**Exercise brief**
For this exercise, write out exactly the lines from the line containing "徵才 (213, 1901)" through the last line of the records, and no other lines.

**Data supplied**
--- START ---

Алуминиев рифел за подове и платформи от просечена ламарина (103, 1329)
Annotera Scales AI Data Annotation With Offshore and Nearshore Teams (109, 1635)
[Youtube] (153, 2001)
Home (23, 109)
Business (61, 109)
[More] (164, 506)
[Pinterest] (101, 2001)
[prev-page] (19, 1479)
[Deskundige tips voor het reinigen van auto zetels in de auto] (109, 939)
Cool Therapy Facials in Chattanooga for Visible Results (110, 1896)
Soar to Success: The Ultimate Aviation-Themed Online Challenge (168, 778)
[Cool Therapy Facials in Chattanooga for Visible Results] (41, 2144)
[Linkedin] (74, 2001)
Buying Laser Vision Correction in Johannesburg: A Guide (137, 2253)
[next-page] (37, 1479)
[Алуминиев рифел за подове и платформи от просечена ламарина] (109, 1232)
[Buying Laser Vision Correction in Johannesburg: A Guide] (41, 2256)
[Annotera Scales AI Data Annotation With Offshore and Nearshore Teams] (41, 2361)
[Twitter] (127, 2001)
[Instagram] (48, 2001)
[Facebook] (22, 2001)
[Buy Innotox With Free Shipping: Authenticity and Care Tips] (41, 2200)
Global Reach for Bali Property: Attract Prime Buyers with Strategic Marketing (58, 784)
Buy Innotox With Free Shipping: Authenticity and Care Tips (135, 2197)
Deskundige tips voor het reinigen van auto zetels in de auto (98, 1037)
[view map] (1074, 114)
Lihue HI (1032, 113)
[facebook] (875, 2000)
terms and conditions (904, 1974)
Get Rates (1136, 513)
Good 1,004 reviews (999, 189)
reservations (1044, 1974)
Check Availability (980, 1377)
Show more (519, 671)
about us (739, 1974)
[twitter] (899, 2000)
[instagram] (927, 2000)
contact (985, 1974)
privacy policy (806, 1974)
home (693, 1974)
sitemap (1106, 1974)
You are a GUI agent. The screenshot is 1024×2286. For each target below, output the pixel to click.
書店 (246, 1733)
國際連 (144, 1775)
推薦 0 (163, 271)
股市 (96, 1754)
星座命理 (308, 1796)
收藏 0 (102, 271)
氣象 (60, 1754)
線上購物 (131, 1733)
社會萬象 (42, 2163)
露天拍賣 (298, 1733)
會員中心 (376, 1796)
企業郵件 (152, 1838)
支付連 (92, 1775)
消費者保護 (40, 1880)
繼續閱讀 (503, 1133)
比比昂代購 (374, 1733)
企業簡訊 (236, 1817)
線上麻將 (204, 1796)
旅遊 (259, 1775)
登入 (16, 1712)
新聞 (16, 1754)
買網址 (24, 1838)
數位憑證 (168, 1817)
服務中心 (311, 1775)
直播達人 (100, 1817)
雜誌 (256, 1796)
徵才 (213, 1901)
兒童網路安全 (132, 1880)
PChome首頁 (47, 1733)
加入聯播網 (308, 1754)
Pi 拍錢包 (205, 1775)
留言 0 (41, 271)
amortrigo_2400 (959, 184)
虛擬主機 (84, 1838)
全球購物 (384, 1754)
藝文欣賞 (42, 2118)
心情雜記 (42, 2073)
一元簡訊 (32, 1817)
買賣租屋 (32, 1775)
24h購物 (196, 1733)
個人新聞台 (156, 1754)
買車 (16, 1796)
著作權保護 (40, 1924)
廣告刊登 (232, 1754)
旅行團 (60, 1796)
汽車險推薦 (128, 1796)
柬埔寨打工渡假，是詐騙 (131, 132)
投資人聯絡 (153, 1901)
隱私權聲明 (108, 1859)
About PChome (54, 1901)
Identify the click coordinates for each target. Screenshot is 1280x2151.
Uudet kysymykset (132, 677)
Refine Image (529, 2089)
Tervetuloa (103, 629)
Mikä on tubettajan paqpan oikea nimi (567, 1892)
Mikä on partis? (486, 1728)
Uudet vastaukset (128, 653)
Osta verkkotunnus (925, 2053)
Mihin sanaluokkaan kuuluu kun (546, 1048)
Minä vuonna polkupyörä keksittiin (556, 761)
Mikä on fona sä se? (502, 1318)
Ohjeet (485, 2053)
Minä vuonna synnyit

--- END ---

**Solved problem**
徵才 (213, 1901)
兒童網路安全 (132, 1880)
PChome首頁 (47, 1733)
加入聯播網 (308, 1754)
Pi 拍錢包 (205, 1775)
留言 0 (41, 271)
amortrigo_2400 (959, 184)
虛擬主機 (84, 1838)
全球購物 (384, 1754)
藝文欣賞 (42, 2118)
心情雜記 (42, 2073)
一元簡訊 (32, 1817)
買賣租屋 (32, 1775)
24h購物 (196, 1733)
個人新聞台 (156, 1754)
買車 (16, 1796)
著作權保護 (40, 1924)
廣告刊登 (232, 1754)
旅行團 (60, 1796)
汽車險推薦 (128, 1796)
柬埔寨打工渡假，是詐騙 (131, 132)
投資人聯絡 (153, 1901)
隱私權聲明 (108, 1859)
About PChome (54, 1901)
Identify the click coordinates for each target. Screenshot is 1280x2151.
Uudet kysymykset (132, 677)
Refine Image (529, 2089)
Tervetuloa (103, 629)
Mikä on tubettajan paqpan oikea nimi (567, 1892)
Mikä on partis? (486, 1728)
Uudet vastaukset (128, 653)
Osta verkkotunnus (925, 2053)
Mihin sanaluokkaan kuuluu kun (546, 1048)
Minä vuonna polkupyörä keksittiin (556, 761)
Mikä on fona sä se? (502, 1318)
Ohjeet (485, 2053)
Minä vuonna synnyit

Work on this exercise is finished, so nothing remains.